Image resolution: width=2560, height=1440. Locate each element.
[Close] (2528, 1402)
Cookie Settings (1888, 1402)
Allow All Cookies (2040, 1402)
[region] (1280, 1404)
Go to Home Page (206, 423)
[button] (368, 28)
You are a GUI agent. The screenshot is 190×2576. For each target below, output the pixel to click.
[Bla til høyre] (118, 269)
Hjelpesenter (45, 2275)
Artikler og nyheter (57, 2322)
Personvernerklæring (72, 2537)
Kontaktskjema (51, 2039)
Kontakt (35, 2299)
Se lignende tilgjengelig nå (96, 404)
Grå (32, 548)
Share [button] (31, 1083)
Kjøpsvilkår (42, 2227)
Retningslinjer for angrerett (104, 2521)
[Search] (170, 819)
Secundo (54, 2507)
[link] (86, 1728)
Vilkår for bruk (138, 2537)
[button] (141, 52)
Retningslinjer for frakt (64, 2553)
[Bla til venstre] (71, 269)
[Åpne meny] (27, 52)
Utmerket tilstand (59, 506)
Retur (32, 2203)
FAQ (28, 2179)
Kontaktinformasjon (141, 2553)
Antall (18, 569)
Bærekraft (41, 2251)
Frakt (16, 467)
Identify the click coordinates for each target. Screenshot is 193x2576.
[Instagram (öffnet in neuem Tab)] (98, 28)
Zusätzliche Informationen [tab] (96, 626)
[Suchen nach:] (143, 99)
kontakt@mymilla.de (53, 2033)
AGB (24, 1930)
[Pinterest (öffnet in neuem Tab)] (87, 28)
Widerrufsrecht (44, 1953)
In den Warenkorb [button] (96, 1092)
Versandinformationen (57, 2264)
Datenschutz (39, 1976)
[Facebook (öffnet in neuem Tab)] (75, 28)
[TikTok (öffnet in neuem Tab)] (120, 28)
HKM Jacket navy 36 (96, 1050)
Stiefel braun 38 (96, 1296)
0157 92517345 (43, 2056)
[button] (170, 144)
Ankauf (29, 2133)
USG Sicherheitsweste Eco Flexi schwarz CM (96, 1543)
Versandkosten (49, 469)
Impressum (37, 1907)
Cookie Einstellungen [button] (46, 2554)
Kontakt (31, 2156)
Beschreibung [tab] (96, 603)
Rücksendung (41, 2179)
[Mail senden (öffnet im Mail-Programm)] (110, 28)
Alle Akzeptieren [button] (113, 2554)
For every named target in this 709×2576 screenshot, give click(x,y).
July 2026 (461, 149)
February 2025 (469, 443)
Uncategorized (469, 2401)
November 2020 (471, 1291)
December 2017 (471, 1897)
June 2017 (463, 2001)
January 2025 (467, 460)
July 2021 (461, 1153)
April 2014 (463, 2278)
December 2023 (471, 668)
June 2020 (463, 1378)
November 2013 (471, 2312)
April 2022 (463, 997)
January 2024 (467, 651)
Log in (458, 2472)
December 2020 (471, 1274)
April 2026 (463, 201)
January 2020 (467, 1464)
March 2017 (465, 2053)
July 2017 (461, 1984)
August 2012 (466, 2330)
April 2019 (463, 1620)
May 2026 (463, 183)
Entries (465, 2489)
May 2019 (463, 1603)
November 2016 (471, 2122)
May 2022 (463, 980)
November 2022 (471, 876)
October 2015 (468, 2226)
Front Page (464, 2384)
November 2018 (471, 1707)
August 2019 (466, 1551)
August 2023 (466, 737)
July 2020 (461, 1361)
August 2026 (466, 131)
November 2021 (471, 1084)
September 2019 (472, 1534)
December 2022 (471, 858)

- [Problem description]:
Retype exactly the lines above, from the one with "Allow All Cookies (2040, 1402)" through the one with "For every named", inclusive.

- [Result for this exercise]:
Allow All Cookies (2040, 1402)
[region] (1280, 1404)
Go to Home Page (206, 423)
[button] (368, 28)
You are a GUI agent. The screenshot is 190×2576. For each target below, output the pixel to click.
[Bla til høyre] (118, 269)
Hjelpesenter (45, 2275)
Artikler og nyheter (57, 2322)
Personvernerklæring (72, 2537)
Kontaktskjema (51, 2039)
Kontakt (35, 2299)
Se lignende tilgjengelig nå (96, 404)
Grå (32, 548)
Share [button] (31, 1083)
Kjøpsvilkår (42, 2227)
Retningslinjer for angrerett (104, 2521)
[Search] (170, 819)
Secundo (54, 2507)
[link] (86, 1728)
Vilkår for bruk (138, 2537)
[button] (141, 52)
Retningslinjer for frakt (64, 2553)
[Bla til venstre] (71, 269)
[Åpne meny] (27, 52)
Utmerket tilstand (59, 506)
Retur (32, 2203)
FAQ (28, 2179)
Kontaktinformasjon (141, 2553)
Antall (18, 569)
Bærekraft (41, 2251)
Frakt (16, 467)
Identify the click coordinates for each target. Screenshot is 193x2576.
[Instagram (öffnet in neuem Tab)] (98, 28)
Zusätzliche Informationen [tab] (96, 626)
[Suchen nach:] (143, 99)
kontakt@mymilla.de (53, 2033)
AGB (24, 1930)
[Pinterest (öffnet in neuem Tab)] (87, 28)
Widerrufsrecht (44, 1953)
In den Warenkorb [button] (96, 1092)
Versandinformationen (57, 2264)
Datenschutz (39, 1976)
[Facebook (öffnet in neuem Tab)] (75, 28)
[TikTok (öffnet in neuem Tab)] (120, 28)
HKM Jacket navy 36 (96, 1050)
Stiefel braun 38 (96, 1296)
0157 92517345 (43, 2056)
[button] (170, 144)
Ankauf (29, 2133)
USG Sicherheitsweste Eco Flexi schwarz CM (96, 1543)
Versandkosten (49, 469)
Impressum (37, 1907)
Cookie Einstellungen [button] (46, 2554)
Kontakt (31, 2156)
Beschreibung [tab] (96, 603)
Rücksendung (41, 2179)
[Mail senden (öffnet im Mail-Programm)] (110, 28)
Alle Akzeptieren [button] (113, 2554)
For every named target in this 709×2576 screenshot, give click(x,y).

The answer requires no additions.